Воскресенье. Утро. Сара проснулась в шесть и еще немного полежала с закрытыми глазами, прислушиваясь к пению птиц и шуму редких в этот час машин. Она сладко потянулась. Хорошо: звуки, запахи, тепло собственной постели. Сара открыла глаза и перевернулась на бок. Обычная картина: белая стена, светлые муслиновые занавески, колышущиеся на легком ветерке, за открытыми окнами — море цветов. Воздух прохладный и влажноватый, что обещает погоду теплую, но не чрезмерно: прошедший ночью дождь прервал череду невыносимо жарких дней.
Сара села в постели и подтянула колени к подбородку. Впервые за последние недели и даже месяцы она ощутила спокойствие, пусть и хрупкое. Возвращалась и утраченная было энергия. Неожиданно Сара почувствовала дикий голод. Она выскочила из постели, накинула что подвернулось, подхватила велосипед, стоявший в холле, и вышла на улицу.

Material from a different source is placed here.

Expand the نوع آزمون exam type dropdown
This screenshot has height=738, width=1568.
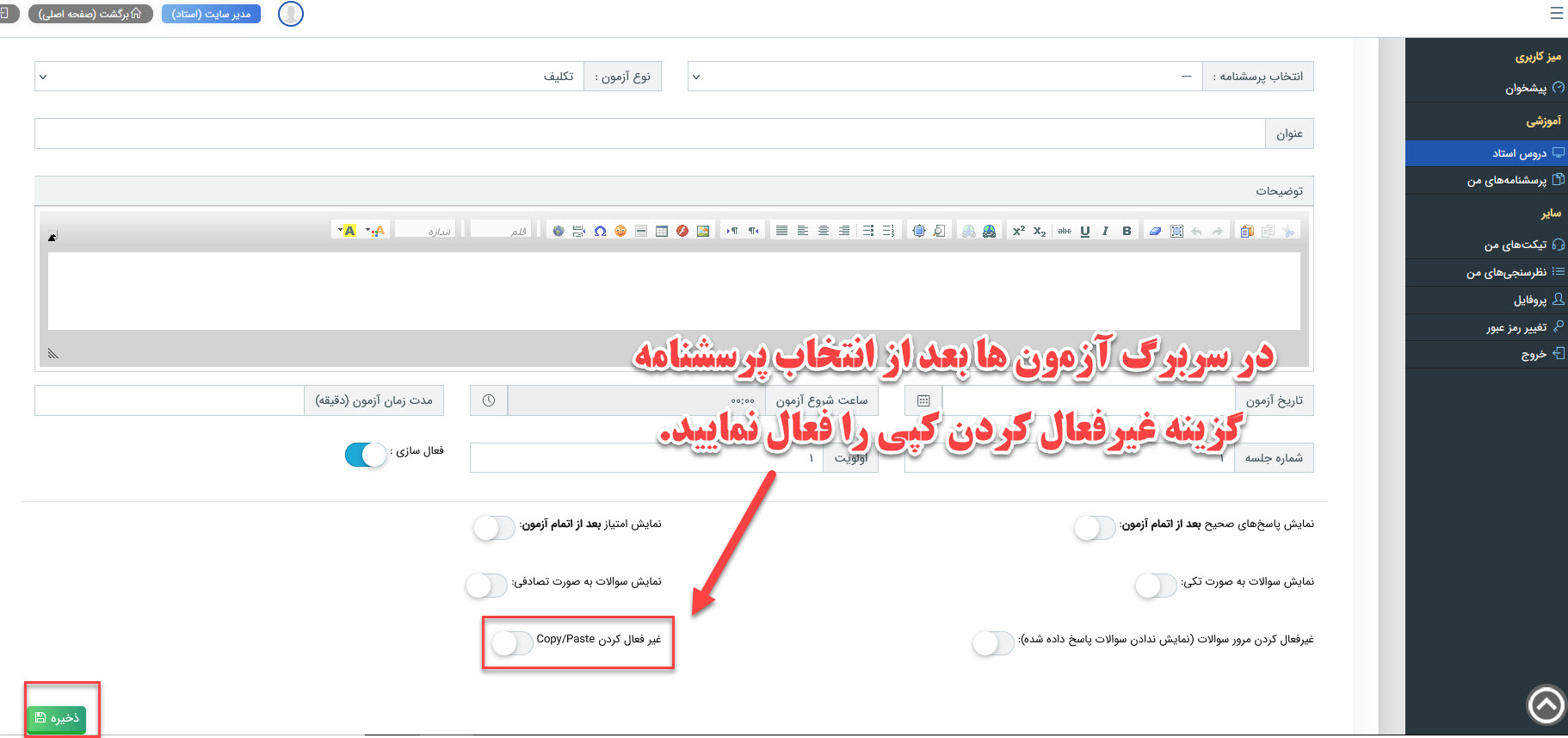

Ближайший открытый в этот час магазин был на углу Глостер-роуд. Назывался он «От семи до одиннадцати», но название могло только сбить с толку: работал этот магазин круглосуточно. Сара катила по улицам, обгоняя лишь немногочисленных любителей бега трусцой да нищих, роющихся в мусорных ящиках. В магазине никого не было. Сара подхватила металлическую плетенку и отправилась в обход, постепенно загружаясь продуктами: яйца, молоко, масло, хлеб, апельсиновый сок. Да, не забыть еще газеты. Переложив покупки в сумку, Сара поехала домой. Она нарочно выбрала кружной маршрут, наслаждаясь утренним солнцем, покоем да и просто ленивой ездой.
На кухне она деятельно принялась за стряпню, прервавшись только на то, чтобы поставить пластинку. Полилась томная, успокоительная мелодия. Сара убавила звук — не хотелось будить соседей. Липкими от яиц руками Сара добавила немного муки, кинула щепотку соли и отправила всю эту смесь в микроволновую печь. Пять минут спустя на плите уже варился, распространяя сказочные ароматы, кофе, а на сковородке жарились блинчики. Пошарив на полке, где стояли пряности, Сара отыскала ярко раскрашенную жестянку с патокой. Вертя ее в руках, она рассматривала картинку: мертвый лев, к которому слетаются пчелы. Надпись гласила: «Из силы рождается сладость». Тут на нее нахлынули воспоминания. В детстве мать жарила блинчики с патокой — иногда просто побаловать ее, иногда взбодрить перед экзаменами. Бывало, к этому лакомству она добавляла капельку рома — к этому напитку Сара привыкла с четырех лет. И всякий раз мать показывала ей чудную банку с патокой и читала надпись.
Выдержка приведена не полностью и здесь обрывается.